10月27日開票、衆院選の結果次第では「利上げ」も

政策では、片っ端から撤回と変更を余儀なくされている。

総裁選出馬の推薦人確保の段階で、旧二階派の助けを借りた。その際、「女系天皇」「原発ゼロ」「消費増税」は絶対に言わないと約束させられ、封印している。されないと困るものばかりだが。

石破首相は防衛の専門家と自他ともに認めるところだが、「アジア版NATOの創設」「日米地位協定の見直し」「アメリカに自衛隊基地を作る」などは、「明日やる話ではない」と修正。外国との関係など相手がある話だし、安倍・菅・岸田の三代の内閣での積み上げがある。首相は旧安倍派には怨念があるようだが、菅・岸田の歴代首相は健在だ。「第3次石破内閣」にでもなれば、着手するだろう。つまり、誰も本気にしていない。

写真提供=共同通信社
埼玉県草加市での街頭演説で手を上げる自民党総裁の石破首相(右)と公明党の石井代表=2024年10月13日

経済政策は「アベノミクスを潰す」と宣言していた。アベノミクスは不況対策の低金利政策なので、いつかはやめねばならない。しかし景気回復前にやめると不況に逆戻りする。それを「即座に潰す」と宣言していたのが、手のひら返し。それどころか、日銀総裁に「利上げをしないように」と公開で圧力をかけた。

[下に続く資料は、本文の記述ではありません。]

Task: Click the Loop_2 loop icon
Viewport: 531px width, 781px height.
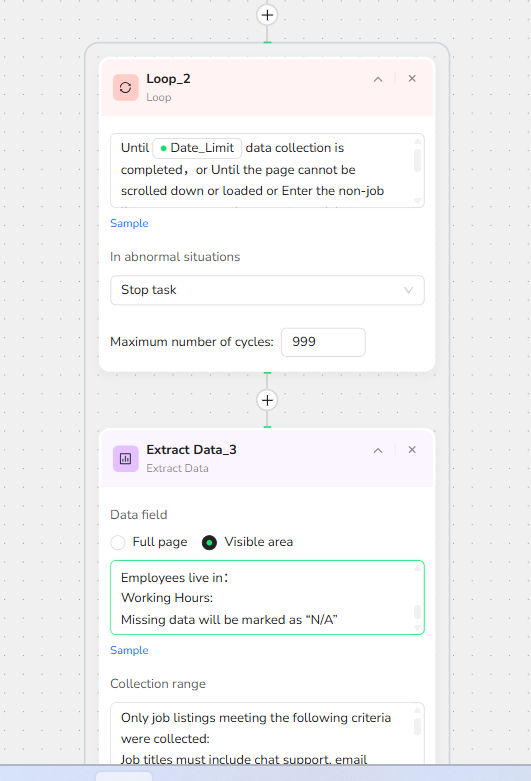Action: [x=126, y=88]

安倍晋三内閣で官房長官を務めた菅元首相はアベノミクスへの思い入れが強いし、岸田首相も受け継いだ。森山幹事長が、ややアベノミクス反対だが、そこまで思い入れがない。党と国会を牛耳らせてくれて、2人の元首相相手に政策で喧嘩する必要がない。

このように、拒否権集団の領袖同士の力学で、石破内閣は決まるのだ。

ちなみに、日銀総裁は権限上、外部の如何いかなる圧力をも無視してよい。かつて、小泉純一郎首相が辞めると決まるや、福井俊彦総裁は小泉内閣の政策を全否定する利上げを行い、景気回復を台無しにしたが、お構いなし。

今回の選挙の投票日が10月27日で、日銀が金融政策を決める政策決定会合が30、31日。総選挙の結果次第では、利上げもありうるとマーケットでもさとい人々は警戒している。

衆院選の結果予想では「過半数割れ」も十分ありえる

さて、既に満身創痍そういの感がある石破首相、選挙に勝てるか。

勝利の定義が衆議院選挙での政権維持なら、なんとかなるだろう。ただし議席減は確実だが。

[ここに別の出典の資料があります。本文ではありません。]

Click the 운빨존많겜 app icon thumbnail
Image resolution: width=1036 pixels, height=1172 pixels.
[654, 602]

石破首相は「自公で過半数」を勝敗ラインとしたが、過半数割れもありうる。

その時、拒否権集団を率いる5人が守ってくれるか、引きずりおろしに来るかが、真の勝敗だ。

ただ、あまり評判が悪くむごい負け方だと引きずりおろすだろうが、拒否権集団にとってこんな弱い首相は都合がよすぎるので、不満がない。今のところ。